Concetti Chiave
- Gilbert & George hanno utilizzato la fotografia per creare "sculture viventi", performance che li ritraggono in scene di vita quotidiana.
- Hanno sfruttato il fotomontaggio manipolando immagini con colori vivaci e scritte per denunciare il conformismo.
- Le loro opere mirano a realizzare un'arte democratica, accessibile a tutti, sotto il motto "ArtforAll".
- In "Fair Play" del 1991, il contrasto tra la coppia e due ragazzi neri rappresenta una metafora della classe lavoratrice anglosassone.
- La loro immagine classica di uomini in completi grigi ricorre in molte delle loro opere, inclusi i video.
Fair Play
La fotografia svolge un ruolo fondamentale nella ricerca della coppia di artisti inglesi Gilbert Proesch (1943) e George Passmore (1942), in arte Gilbert & George, che nel corso della loro carriera hanno spesso sfruttato le potenzialità del fotomontaggio.
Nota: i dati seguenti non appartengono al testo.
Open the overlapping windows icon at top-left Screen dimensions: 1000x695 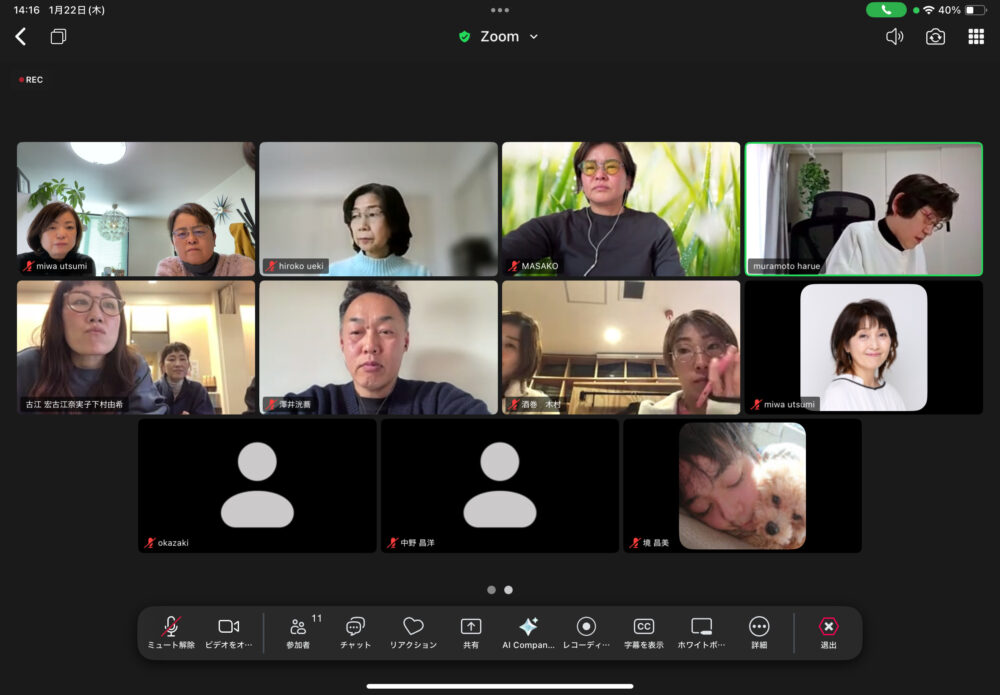point(58,37)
I due autori hanno usato l’obiettivo come strumento per registrare e rendere durature quelle che, nel 1969, definirono «sculture viventi», cioè performance che li vedevano protagonisti di scene di vita quotidiana in cui interpretavano se stessi in pose rigide e abiti borghesi di gusto tipicamente inglese.
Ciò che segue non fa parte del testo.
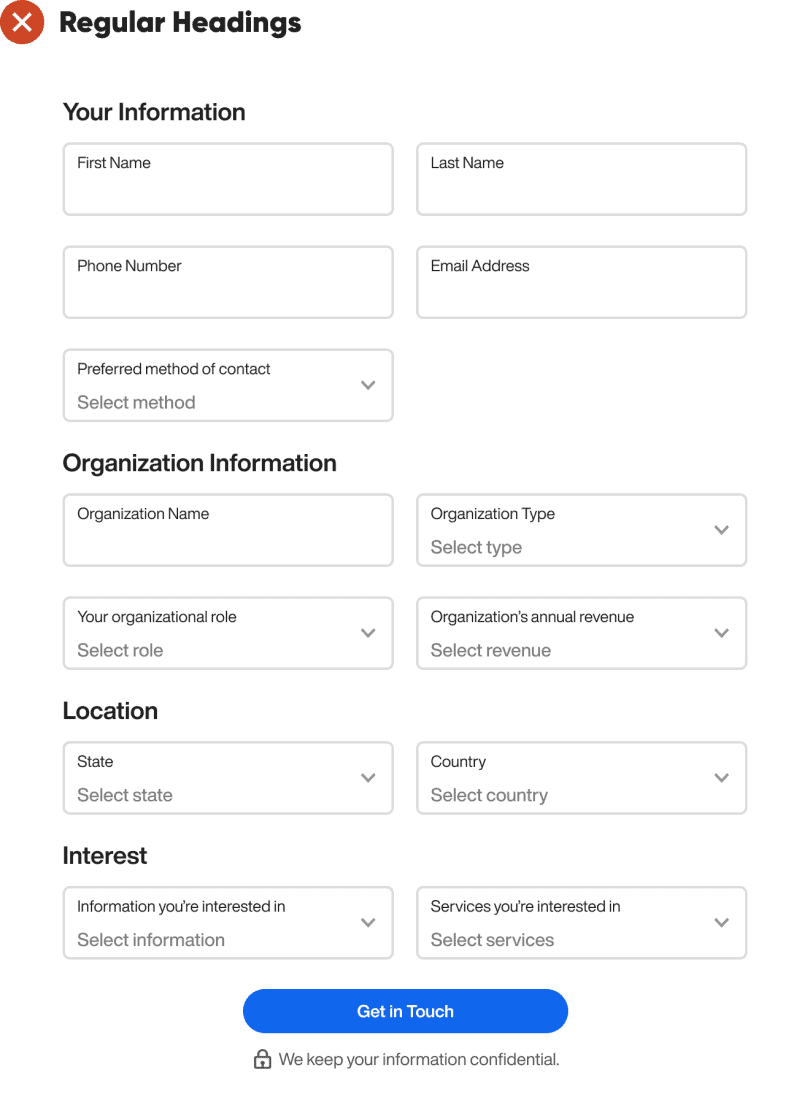
Task: Open Services you're interested in dropdown
Action: point(581,923)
Attraverso un uso non convenzionale della fotografia, manipolata in fase di assemblaggio con immagini sovrapposte, ritocchi a disegno, colori elettrici e scritte fosforescenti, i due hanno realizzato opere ricche di humour, che denunciano il conformismo perseguendo lo scopo di realizzare un’arte democratica (ArtforAll, ovvero “Arte per tutti”).
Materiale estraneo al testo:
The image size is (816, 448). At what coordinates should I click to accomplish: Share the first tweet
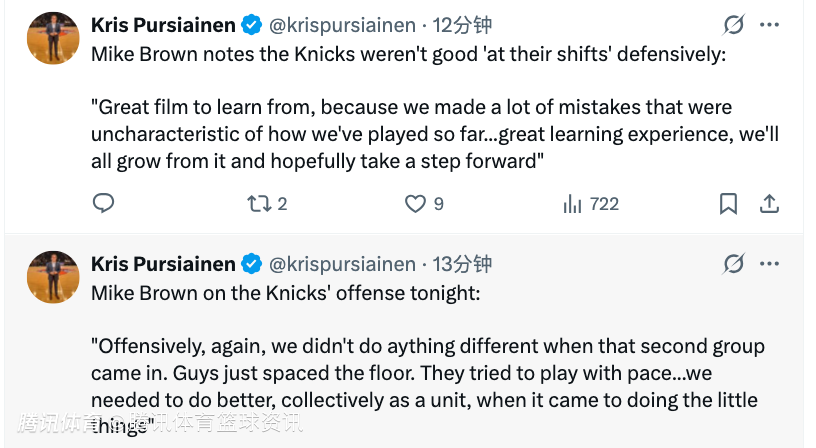(x=770, y=204)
In Fair Play (“Gioco leale”, 1991) l’immagine della coppia, nei classici completi grigi da impiegati della middle class ("classe media”), un’immagine standard che ricorre anche in tutti i loro video, si alterna e si contrappone a quella di due ragazzi neri, uno in abiti da lavoro e uno a torso nudo, sullo sfondo di una metropoli che fa da teatro luminescente a una sorta di metafora della working class (“classe lavoratrice”) anglosassone.